Template Partials

Partials are reusable template fragments. Include them with {{> name}} syntax. They live in the _shared/ directory at the notifications root.

Basic partials

Place shared fragments in notifications/_shared/ as .md files:

notifications/
  _shared/
    email-header.md
    email-footer.md
    slack-footer.md
  transactional/
    order-shipped/
      email.md
      slack.md

Include a partial by name (without the .md extension):

{{> email-header}}
 
# Your order has shipped
 
Body content here.
 
{{> email-footer}}

{{> email-header}} loads _shared/email-header.md and inserts its content inline. The partial can contain any valid template syntax -- directives, expressions, images, buttons.

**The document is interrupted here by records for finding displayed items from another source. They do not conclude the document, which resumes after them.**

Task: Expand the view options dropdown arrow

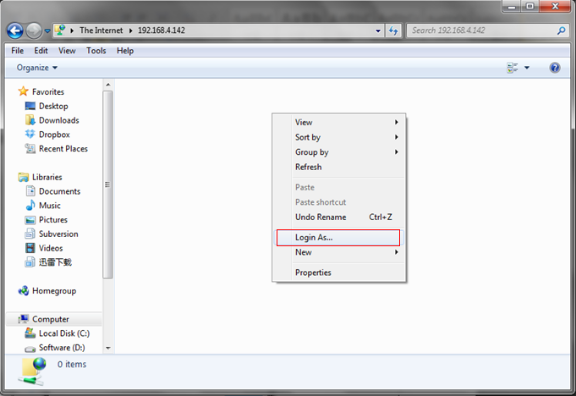Action: pos(527,68)
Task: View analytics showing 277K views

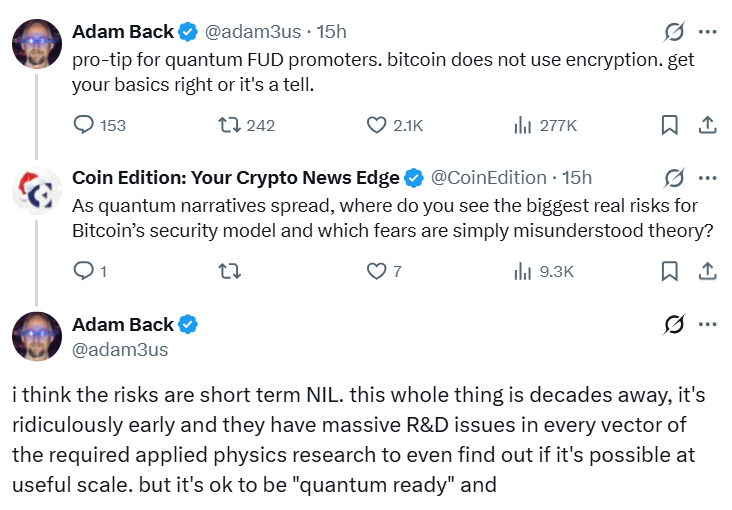Action: (x=522, y=125)
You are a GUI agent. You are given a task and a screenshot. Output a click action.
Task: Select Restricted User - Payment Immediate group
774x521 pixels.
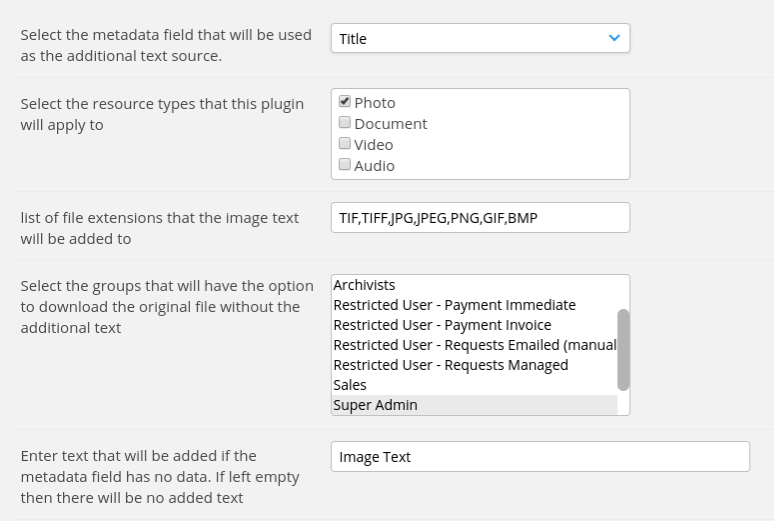point(474,305)
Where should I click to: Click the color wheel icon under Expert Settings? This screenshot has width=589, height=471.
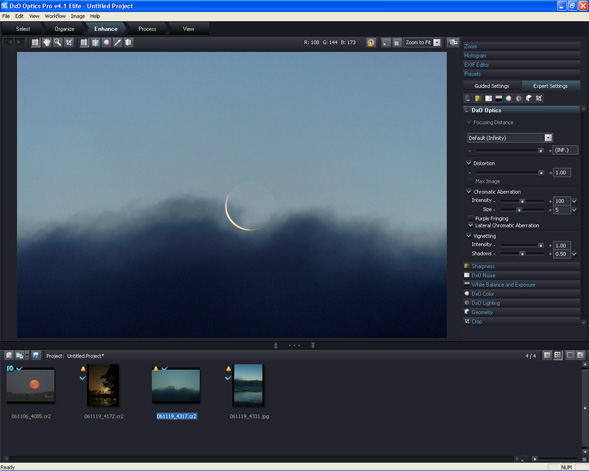pyautogui.click(x=508, y=98)
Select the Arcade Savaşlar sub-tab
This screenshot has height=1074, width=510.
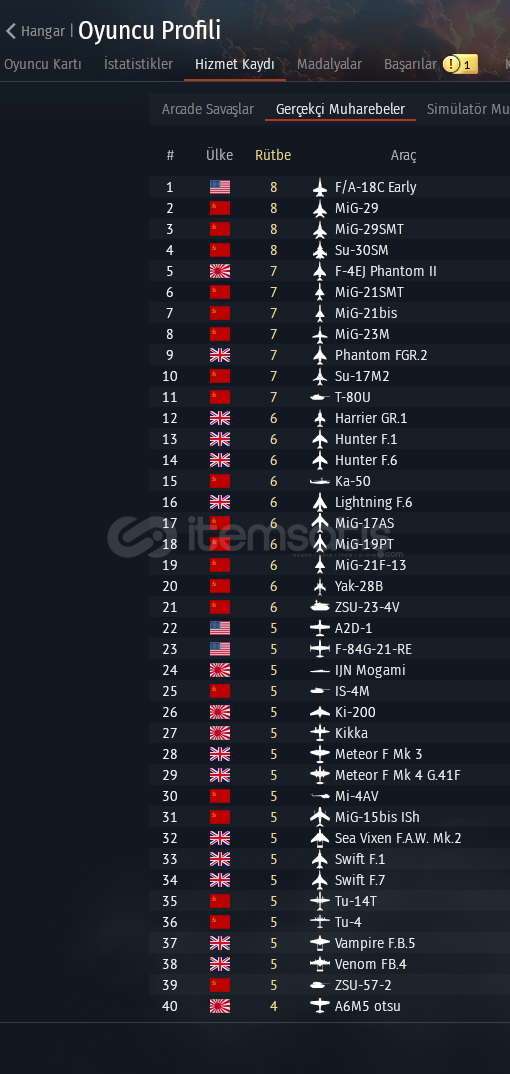(x=207, y=110)
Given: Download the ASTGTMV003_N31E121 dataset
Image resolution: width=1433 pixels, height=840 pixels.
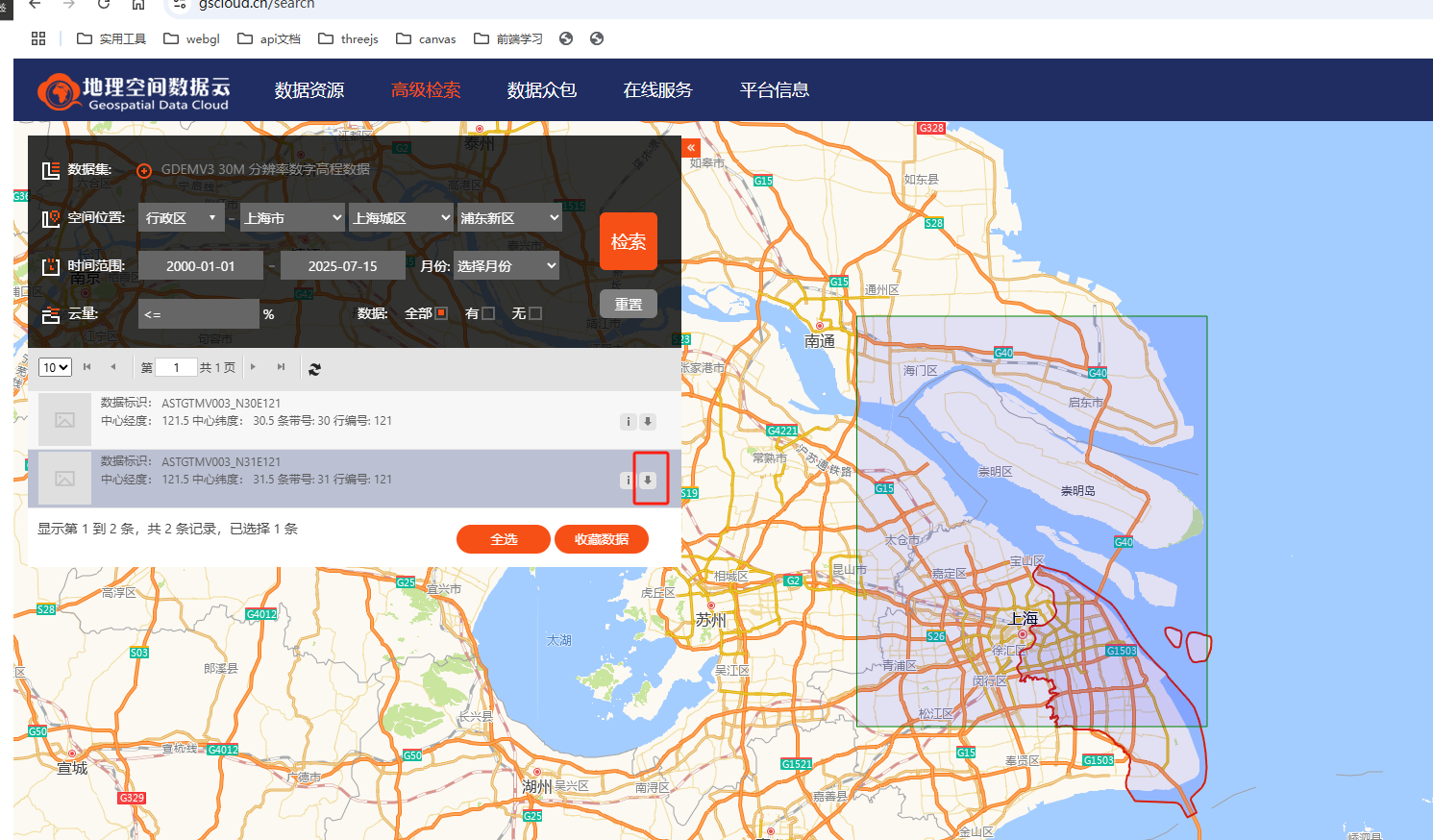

If a partial is not found, the {{> name}} tag is left as-is in the output.

Parameterized partials

Pass named parameters to make partials reusable across different data contexts:

{{> product-card name=item.name price=item.price title="Featured"}}

Inside the partial, reference parameters with the {{@param}} prefix:

<!-- _shared/product-card.md -->
**{{@name}}** — {{@price | currency "USD"}}
 
_{{@title}}_

Path vs literal parameters

Parameters come in two forms:

Form Syntax Behavior
Path name=item.name {{@name}} becomes {{item.name}} -- resolved at compile time from the data context
Literal title="Featured" {{@title}} becomes the string Featured directly

Path parameters use bare unquoted values. Literal parameters use double or single quotes.

{{> card
    name=product.name
    price=product.price
    label="New Arrival"
}}

After expansion, the partial content contains standard {{expressions}} that the compiler resolves against the data object.

Pipes with parameters

Parameters work with pipe chains. Inside a partial:

Price: {{@price | currency "USD"}}

When called with a path parameter (price=item.cost), this expands to:

Price: {{item.cost | currency "USD"}}

When called with a literal parameter (price="49.99"), this expands to:

Price: {{"49.99" | currency "USD"}}

The pipe chain is preserved in both cases -- only the @ reference is substituted.

Nesting

Partials can include other partials. A product card might include a price tag partial:

<!-- _shared/product-card.md -->
**{{@name}}**
{{> price-tag price=@price}}
<!-- _shared/price-tag.md -->
{{@price | currency "USD"}}

Norq detects cycles and prevents infinite recursion. If partial a includes b which includes a, the cycle is broken with an HTML comment:

<!-- partial cycle: a -->

Missing parameters

If a partial references a parameter that wasn't passed by the caller, the {{@unknown}} tag is left as-is. This is not an error -- it allows partials to have optional parameters.

<!-- _shared/card.md -->
**{{@title}}**
{{@subtitle}}
{{> card title=product.name}}

Result: {{@subtitle}} remains in the output unchanged.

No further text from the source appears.